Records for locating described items
····················
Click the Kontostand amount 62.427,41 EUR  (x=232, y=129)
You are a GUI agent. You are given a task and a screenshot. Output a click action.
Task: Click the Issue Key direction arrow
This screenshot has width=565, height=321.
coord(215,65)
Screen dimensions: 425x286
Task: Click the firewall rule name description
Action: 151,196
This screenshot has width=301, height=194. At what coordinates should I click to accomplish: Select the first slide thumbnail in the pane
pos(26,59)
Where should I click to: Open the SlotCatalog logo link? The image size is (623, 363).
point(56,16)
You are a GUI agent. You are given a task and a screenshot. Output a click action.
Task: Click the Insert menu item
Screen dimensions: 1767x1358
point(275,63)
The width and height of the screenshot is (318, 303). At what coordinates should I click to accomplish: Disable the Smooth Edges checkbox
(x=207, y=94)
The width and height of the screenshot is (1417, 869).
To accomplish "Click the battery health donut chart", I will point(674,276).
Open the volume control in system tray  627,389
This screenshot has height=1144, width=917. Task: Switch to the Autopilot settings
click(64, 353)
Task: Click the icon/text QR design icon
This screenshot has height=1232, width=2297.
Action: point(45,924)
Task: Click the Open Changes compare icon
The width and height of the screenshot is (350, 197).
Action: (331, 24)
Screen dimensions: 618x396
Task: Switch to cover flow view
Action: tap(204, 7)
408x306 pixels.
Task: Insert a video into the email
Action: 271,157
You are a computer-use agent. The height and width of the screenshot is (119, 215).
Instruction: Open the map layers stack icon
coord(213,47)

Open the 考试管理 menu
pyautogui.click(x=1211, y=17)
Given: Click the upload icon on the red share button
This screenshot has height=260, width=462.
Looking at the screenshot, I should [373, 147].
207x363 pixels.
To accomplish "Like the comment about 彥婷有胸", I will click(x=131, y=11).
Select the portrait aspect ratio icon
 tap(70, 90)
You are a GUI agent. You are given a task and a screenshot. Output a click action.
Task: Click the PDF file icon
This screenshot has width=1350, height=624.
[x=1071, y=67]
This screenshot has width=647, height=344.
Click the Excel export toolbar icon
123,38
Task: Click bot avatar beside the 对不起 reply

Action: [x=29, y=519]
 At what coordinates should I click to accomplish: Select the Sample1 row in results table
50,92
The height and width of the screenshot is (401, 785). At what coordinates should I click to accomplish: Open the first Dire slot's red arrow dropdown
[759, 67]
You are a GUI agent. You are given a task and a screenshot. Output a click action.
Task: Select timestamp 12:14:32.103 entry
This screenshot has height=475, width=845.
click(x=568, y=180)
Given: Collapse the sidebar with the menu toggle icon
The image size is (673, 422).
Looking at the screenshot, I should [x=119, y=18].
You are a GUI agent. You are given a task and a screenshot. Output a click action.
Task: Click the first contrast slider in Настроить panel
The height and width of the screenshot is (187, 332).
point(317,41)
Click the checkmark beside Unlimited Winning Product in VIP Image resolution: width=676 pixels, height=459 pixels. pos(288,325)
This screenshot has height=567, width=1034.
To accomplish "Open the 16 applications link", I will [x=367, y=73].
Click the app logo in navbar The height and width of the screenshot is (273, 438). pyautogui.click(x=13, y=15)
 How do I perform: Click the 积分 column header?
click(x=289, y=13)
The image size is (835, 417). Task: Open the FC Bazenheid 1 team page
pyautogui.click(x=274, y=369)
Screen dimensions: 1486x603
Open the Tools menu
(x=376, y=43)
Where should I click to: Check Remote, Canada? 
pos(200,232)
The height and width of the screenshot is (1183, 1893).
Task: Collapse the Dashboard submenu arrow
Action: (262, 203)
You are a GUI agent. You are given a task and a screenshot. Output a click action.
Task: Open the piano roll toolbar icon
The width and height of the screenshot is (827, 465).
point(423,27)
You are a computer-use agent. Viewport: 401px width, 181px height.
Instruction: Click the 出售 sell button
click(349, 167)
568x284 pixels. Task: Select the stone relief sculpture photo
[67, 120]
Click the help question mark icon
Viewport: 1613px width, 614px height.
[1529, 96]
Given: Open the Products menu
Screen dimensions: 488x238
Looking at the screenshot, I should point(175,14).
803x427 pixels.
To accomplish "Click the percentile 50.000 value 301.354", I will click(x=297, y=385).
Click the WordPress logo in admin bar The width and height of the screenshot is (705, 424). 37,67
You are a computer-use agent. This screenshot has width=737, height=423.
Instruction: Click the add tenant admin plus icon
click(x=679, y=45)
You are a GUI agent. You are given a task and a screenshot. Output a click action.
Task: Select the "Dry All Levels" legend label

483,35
····················
● Written task: Rewrite all of the records above as a numbered list with one line per item, and leave out the blank lines.

● Written solution:
1. Click the Kontostand amount 62.427,41 EUR  (x=232, y=129)
2. You are a GUI agent. You are given a task and a screenshot. Output a click action.
3. Task: Click the Issue Key direction arrow
4. This screenshot has width=565, height=321.
5. coord(215,65)
6. Screen dimensions: 425x286
7. Task: Click the firewall rule name description
8. Action: 151,196
9. This screenshot has width=301, height=194. At what coordinates should I click to accomplish: Select the first slide thumbnail in the pane
10. pos(26,59)
11. Where should I click to: Open the SlotCatalog logo link? The image size is (623, 363).
12. point(56,16)
13. You are a GUI agent. You are given a task and a screenshot. Output a click action.
14. Task: Click the Insert menu item
15. Screen dimensions: 1767x1358
16. point(275,63)
17. The width and height of the screenshot is (318, 303). At what coordinates should I click to accomplish: Disable the Smooth Edges checkbox
18. (x=207, y=94)
19. The width and height of the screenshot is (1417, 869).
20. To accomplish "Click the battery health donut chart", I will point(674,276).
21. Open the volume control in system tray  627,389
22. This screenshot has height=1144, width=917. Task: Switch to the Autopilot settings
23. click(64, 353)
24. Task: Click the icon/text QR design icon
25. This screenshot has height=1232, width=2297.
26. Action: point(45,924)
27. Task: Click the Open Changes compare icon
28. The width and height of the screenshot is (350, 197).
29. Action: (331, 24)
30. Screen dimensions: 618x396
31. Task: Switch to cover flow view
32. Action: tap(204, 7)
33. 408x306 pixels.
34. Task: Insert a video into the email
35. Action: 271,157
36. You are a computer-use agent. The height and width of the screenshot is (119, 215).
37. Instruction: Open the map layers stack icon
38. coord(213,47)
39. Open the 考试管理 menu
40. pyautogui.click(x=1211, y=17)
41. Given: Click the upload icon on the red share button
42. This screenshot has height=260, width=462.
43. Looking at the screenshot, I should [373, 147].
44. 207x363 pixels.
45. To accomplish "Like the comment about 彥婷有胸", I will click(x=131, y=11).
46. Select the portrait aspect ratio icon
47.  tap(70, 90)
48. You are a GUI agent. You are given a task and a screenshot. Output a click action.
49. Task: Click the PDF file icon
50. This screenshot has width=1350, height=624.
51. [x=1071, y=67]
52. This screenshot has width=647, height=344.
53. Click the Excel export toolbar icon
54. 123,38
55. Task: Click bot avatar beside the 对不起 reply
56. Action: [x=29, y=519]
57.  At what coordinates should I click to accomplish: Select the Sample1 row in results table
58. 50,92
59. The height and width of the screenshot is (401, 785). At what coordinates should I click to accomplish: Open the first Dire slot's red arrow dropdown
60. [759, 67]
61. You are a GUI agent. You are given a task and a screenshot. Output a click action.
62. Task: Select timestamp 12:14:32.103 entry
63. This screenshot has height=475, width=845.
64. click(x=568, y=180)
65. Given: Collapse the sidebar with the menu toggle icon
66. The image size is (673, 422).
67. Looking at the screenshot, I should [x=119, y=18].
68. You are a GUI agent. You are given a task and a screenshot. Output a click action.
69. Task: Click the first contrast slider in Настроить panel
70. The height and width of the screenshot is (187, 332).
71. point(317,41)
72. Click the checkmark beside Unlimited Winning Product in VIP Image resolution: width=676 pixels, height=459 pixels. pos(288,325)
73. This screenshot has height=567, width=1034.
74. To accomplish "Open the 16 applications link", I will [x=367, y=73].
75. Click the app logo in navbar The height and width of the screenshot is (273, 438). pyautogui.click(x=13, y=15)
76.  How do I perform: Click the 积分 column header?
77. click(x=289, y=13)
78. The image size is (835, 417). Task: Open the FC Bazenheid 1 team page
79. pyautogui.click(x=274, y=369)
80. Screen dimensions: 1486x603
81. Open the Tools menu
82. (x=376, y=43)
83. Where should I click to: Check Remote, Canada? 
84. pos(200,232)
85. The height and width of the screenshot is (1183, 1893).
86. Task: Collapse the Dashboard submenu arrow
87. Action: (262, 203)
88. You are a GUI agent. You are given a task and a screenshot. Output a click action.
89. Task: Open the piano roll toolbar icon
90. The width and height of the screenshot is (827, 465).
91. point(423,27)
92. You are a computer-use agent. Viewport: 401px width, 181px height.
93. Instruction: Click the 出售 sell button
94. click(349, 167)
95. 568x284 pixels. Task: Select the stone relief sculpture photo
96. [67, 120]
97. Click the help question mark icon
98. Viewport: 1613px width, 614px height.
99. [1529, 96]
100. Given: Open the Products menu
101. Screen dimensions: 488x238
102. Looking at the screenshot, I should point(175,14).
103. 803x427 pixels.
104. To accomplish "Click the percentile 50.000 value 301.354", I will click(x=297, y=385).
105. Click the WordPress logo in admin bar The width and height of the screenshot is (705, 424). 37,67
106. You are a computer-use agent. This screenshot has width=737, height=423.
107. Instruction: Click the add tenant admin plus icon
108. click(x=679, y=45)
109. You are a GUI agent. You are given a task and a screenshot. Output a click action.
110. Task: Select the "Dry All Levels" legend label
111. 483,35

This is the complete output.